Take for example the RCB design [Y = I + B + F + E], where...
- Y is the response
- I is the overall intercept
- B is a blocking factor with two levels
- F is a treatment factor with two levels
- E represents the error residual
Here is an example Data Set:
Block Level / Factor Level / Y Data
B.1 / F.1 / 1
B.1 / F.2 / 2
B.2 / F.1 / 3
B.2 / F.1 / 5
==============
Since this is a 'block' design, there are no replicates in the Block x Factor level combinations, which means that no Block x Factor interaction term is allowed in the model, because there would be no remaining error residuals for the SS-error (and thus no MS-error or F-test).

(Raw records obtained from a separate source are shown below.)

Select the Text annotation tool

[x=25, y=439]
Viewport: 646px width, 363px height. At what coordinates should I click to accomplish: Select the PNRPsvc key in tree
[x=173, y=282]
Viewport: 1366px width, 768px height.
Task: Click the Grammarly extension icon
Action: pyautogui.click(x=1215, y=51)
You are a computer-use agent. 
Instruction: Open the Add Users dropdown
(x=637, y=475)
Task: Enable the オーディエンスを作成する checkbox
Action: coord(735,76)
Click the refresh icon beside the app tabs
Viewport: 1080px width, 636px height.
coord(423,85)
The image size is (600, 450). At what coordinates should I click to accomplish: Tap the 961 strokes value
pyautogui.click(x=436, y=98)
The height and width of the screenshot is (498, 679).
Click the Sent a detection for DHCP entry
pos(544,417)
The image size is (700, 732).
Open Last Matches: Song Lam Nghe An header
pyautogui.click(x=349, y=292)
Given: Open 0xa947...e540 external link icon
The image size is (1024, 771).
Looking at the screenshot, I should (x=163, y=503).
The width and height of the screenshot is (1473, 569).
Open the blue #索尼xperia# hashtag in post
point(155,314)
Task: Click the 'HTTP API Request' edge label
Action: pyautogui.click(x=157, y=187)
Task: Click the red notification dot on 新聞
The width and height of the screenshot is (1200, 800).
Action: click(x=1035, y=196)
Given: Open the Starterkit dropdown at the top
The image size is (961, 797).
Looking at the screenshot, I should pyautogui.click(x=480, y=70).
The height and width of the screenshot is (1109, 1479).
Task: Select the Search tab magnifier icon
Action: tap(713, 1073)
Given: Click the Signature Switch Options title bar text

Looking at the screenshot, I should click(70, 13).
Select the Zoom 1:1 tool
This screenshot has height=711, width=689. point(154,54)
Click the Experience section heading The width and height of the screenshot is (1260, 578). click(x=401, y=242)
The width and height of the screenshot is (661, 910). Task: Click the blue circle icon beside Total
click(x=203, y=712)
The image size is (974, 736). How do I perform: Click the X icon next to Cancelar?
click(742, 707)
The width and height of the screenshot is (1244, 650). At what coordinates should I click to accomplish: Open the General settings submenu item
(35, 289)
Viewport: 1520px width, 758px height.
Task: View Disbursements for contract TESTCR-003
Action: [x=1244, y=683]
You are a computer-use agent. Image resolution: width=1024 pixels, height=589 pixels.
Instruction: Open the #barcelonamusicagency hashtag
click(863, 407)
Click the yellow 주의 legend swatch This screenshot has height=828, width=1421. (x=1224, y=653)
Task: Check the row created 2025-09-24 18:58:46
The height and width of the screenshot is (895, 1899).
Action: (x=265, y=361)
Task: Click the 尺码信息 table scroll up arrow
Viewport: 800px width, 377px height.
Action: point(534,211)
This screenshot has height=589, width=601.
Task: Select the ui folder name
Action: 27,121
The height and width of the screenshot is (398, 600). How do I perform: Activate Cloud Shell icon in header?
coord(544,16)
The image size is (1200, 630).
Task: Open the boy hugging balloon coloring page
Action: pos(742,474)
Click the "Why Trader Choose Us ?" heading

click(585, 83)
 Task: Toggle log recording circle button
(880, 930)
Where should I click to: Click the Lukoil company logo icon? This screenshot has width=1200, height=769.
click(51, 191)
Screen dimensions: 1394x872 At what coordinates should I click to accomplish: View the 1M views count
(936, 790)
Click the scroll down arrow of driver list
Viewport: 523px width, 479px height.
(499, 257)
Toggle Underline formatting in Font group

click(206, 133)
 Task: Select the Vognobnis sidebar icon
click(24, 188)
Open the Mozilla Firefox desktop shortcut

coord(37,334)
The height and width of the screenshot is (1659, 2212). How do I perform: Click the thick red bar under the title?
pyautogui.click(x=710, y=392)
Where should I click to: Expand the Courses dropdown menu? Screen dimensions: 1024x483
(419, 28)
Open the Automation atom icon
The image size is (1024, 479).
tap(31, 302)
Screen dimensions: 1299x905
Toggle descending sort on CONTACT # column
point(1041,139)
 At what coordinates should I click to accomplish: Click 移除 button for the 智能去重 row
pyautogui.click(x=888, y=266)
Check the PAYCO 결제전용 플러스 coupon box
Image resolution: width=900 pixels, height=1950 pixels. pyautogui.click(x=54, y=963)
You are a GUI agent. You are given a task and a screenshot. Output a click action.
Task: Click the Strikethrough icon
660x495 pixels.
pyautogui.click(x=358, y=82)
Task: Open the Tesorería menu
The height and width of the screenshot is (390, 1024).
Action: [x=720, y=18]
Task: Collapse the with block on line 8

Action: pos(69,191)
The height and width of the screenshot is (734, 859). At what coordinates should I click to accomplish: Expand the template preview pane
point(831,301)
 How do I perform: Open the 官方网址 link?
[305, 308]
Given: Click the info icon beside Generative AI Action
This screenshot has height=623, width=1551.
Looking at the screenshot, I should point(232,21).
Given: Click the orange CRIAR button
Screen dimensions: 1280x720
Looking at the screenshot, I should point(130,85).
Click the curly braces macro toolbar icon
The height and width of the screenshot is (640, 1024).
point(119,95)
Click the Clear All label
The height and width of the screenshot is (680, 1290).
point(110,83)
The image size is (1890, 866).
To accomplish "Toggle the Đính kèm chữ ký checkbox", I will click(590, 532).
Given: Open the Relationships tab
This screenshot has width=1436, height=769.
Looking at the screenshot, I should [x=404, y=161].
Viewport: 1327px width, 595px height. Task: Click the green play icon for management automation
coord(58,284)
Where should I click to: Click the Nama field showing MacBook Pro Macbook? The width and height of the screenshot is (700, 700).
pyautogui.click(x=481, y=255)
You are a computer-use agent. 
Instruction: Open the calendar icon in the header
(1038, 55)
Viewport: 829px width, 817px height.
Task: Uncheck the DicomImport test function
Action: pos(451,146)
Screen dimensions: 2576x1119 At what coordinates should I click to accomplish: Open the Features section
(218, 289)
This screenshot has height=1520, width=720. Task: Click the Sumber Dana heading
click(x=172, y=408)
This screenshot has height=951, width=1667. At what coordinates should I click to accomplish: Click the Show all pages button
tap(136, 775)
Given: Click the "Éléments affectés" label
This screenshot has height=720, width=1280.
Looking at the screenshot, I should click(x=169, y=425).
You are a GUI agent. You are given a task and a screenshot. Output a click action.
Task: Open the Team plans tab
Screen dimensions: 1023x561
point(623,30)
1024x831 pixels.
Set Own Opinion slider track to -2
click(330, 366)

However, having no replicates also means that the interaction sum of squares is now taken as the SS-error residuals instead of the 'standard' within-group residuals.
In other words,
in a Factor x Factor (two-factor) CRD design, the SS-error is 'Y minus Factor1 x Factor2 level average, squared'. And the SS-interaction is 'F1xF2 average - F1 average - F2 average + Intercept, squared'
in a Block x Factor RCB design, the SS-error is taken as 'BxF average - B average - F average + Intercept, squared' which is identical the the interaction SS formula from the two-factor design.
=====================
Outside of the obvious reason for doing this, namely that there is simply no within-group error residuals in the B x F level combinations due to no replicates, is there any theoretical/philosophical reason why it is acceptable to use an interaction SS as an error SS?
Is is always the case that the biggest interaction term can be used as an error sum of squares whenever there are no replicates in the factor level combinations?